▸ **REQUIREMENTS**
Render each line of the data below as a numbered list, skipping any blank lines and leaving the pictures out.

Records for locating words and elements
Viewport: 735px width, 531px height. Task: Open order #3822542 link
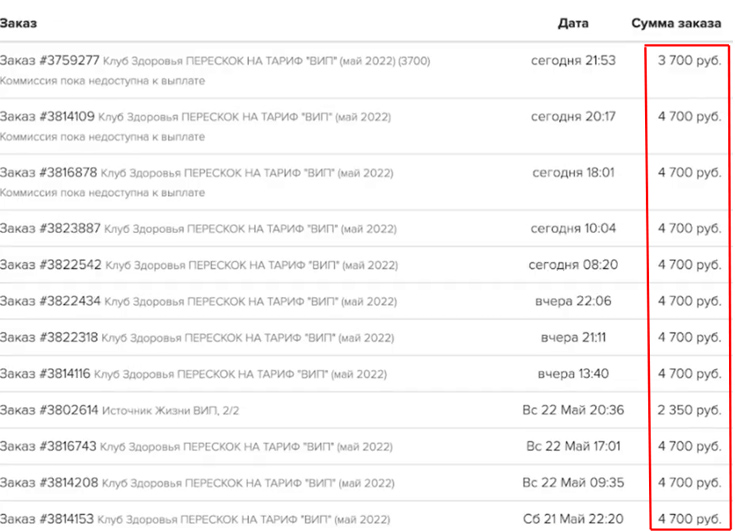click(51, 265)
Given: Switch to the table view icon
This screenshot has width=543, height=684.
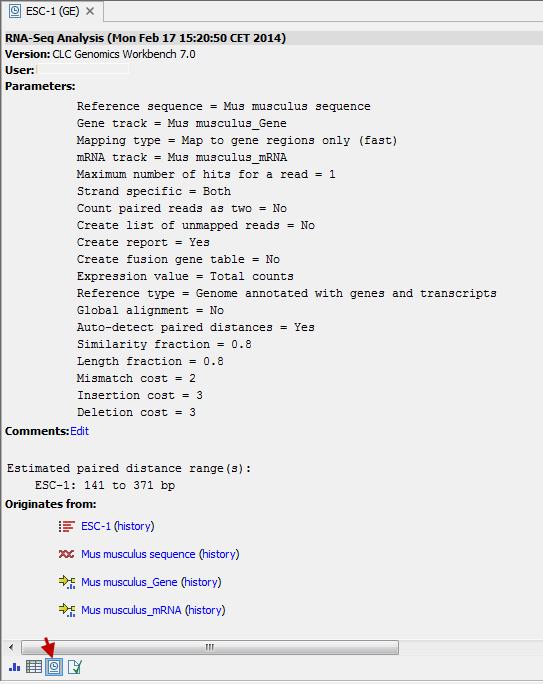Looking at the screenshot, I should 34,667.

▸ **THE OUTPUT**
1. Viewport: 735px width, 531px height. Task: Open order #3822542 link
2. click(51, 265)
3. Given: Switch to the table view icon
4. This screenshot has width=543, height=684.
5. Looking at the screenshot, I should 34,667.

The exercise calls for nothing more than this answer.